Yeah, back then, when Hawaii had newspapers. A one newspaper town means living in darkness, scuttlebutt, disorientation and suffocation. In fact, if Donald Trump wants to invest further in local crap, perhaps he'll buy up the flimflam thing now peddled as a daily newspaper. It comes with a website that seems to be operated at times by chimpanzees.


The Honolulu Advertiser dated back to 1856. Those of us who lived here in the twentieth century read and most times depended on the Honolulu Advertiser. The beginning of its end began when the paper was purchased by Gannett in 1992, ten years after that company launched USA Today.


As it has evolved with time and technology, USA Today represents the corporate success that the Advertiser squandered away with the arrival of “parachute editors” who didn’t know the territory and share price-dictated policies that eroded the objectivity, quality and high standards upheld at the paper by generations of dedicated journalists. It all came down on May 3, 2010, biggest thing to hit the new room since the Space Shuttle Challenger, a tragedy that hit Hawaii hard since Hilo's Capt. Ellison Onizuka perished with the rest of the crew. Then, a new company set up by Black Press--nothing to do with African American journals; it’s the name of the CEO David H. Black’s family, Canadian publishers--took over operations of Advertiser and merged it with the Star-Bulletin on June 7, 2010, shrunk the staff, dumped a printing press and formed the slim and shallow, Honolulu Star-Advertiser. Honolulu Advertiser Lite.


The third thing about Obama since he’s been president that I find perplexing: He has never used the word “aloha” much, if it all, in any of his speeches outside of Hawaii. This fact gratuitously tossed in for the TBI (Trump Bureau of Investigation) gumshoes looking for non-birther proof.

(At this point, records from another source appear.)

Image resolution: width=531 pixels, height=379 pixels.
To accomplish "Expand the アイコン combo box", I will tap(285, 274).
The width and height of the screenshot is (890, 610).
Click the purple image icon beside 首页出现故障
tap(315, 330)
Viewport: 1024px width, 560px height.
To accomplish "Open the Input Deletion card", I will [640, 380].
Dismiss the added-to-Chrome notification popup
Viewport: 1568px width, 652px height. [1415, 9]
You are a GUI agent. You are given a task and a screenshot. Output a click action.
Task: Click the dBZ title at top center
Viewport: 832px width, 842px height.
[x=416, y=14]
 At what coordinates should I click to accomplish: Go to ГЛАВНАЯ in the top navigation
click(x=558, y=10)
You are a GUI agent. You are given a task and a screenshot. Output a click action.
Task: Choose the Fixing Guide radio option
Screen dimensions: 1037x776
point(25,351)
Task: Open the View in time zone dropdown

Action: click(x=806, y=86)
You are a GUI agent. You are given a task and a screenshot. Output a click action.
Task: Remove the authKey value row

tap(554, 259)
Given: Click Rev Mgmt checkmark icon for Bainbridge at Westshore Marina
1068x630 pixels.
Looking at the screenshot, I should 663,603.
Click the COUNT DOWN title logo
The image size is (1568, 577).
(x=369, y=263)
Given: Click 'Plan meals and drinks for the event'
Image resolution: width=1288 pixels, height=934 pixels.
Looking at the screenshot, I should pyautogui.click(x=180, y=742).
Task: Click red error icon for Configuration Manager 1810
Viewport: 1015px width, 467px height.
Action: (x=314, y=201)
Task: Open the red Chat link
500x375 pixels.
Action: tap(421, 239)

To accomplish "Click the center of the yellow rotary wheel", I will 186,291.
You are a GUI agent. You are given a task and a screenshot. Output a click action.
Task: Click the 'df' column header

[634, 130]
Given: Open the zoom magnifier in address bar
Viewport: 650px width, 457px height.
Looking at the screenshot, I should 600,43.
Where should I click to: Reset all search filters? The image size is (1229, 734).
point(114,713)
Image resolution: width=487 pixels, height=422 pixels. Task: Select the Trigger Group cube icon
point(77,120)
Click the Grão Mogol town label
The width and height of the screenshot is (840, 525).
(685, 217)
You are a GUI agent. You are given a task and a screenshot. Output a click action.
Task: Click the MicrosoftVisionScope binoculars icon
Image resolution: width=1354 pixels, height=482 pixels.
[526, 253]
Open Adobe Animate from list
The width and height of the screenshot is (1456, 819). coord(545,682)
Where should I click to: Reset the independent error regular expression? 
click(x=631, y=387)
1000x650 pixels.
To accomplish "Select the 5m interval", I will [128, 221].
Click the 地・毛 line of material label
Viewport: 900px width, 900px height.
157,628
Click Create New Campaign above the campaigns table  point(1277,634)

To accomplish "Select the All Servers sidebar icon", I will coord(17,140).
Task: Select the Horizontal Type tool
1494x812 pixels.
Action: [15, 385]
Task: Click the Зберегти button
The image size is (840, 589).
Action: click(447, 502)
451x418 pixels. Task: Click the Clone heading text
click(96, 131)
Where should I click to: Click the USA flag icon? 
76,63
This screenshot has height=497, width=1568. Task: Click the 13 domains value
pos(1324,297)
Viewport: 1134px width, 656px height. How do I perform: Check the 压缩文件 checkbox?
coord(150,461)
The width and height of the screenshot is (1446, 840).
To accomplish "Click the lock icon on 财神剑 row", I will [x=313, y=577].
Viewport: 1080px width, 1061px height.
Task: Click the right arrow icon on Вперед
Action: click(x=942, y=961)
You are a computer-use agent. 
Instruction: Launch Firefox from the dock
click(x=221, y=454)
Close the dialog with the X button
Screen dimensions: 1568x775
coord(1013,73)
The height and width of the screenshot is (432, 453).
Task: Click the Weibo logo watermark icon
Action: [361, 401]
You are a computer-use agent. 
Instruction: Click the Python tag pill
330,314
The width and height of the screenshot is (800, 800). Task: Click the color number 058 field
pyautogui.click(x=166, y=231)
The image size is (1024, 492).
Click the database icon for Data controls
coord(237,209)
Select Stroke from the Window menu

The fourth and final disappointment about Obama I personally find most egregious is the unfulfilled campaign promise he made several days before the 2008 election in which he pledged to reverse the Bush laws that made possession of medical marijuana illegal. If you spent a year researching and writing about someone, especially from your own neighborhood, such on-the-record promises being ignored as the clock ticks, well, that is something to consider of a dude who once claimed to Time magazine that he could talk anyone into anything.


Mahalo to some of my respected friends for their support and understanding of what it is I am trying to stir up beyond the totally obvious: Brother Bumpy Kealoha, the Rev. Dennis Kamakahi, Edward Ka'ahea, Rolf Nordahl, Sister Nalani Olds, the spirit of King Curtis Iaukea and the man who knows the story, David Maraniss.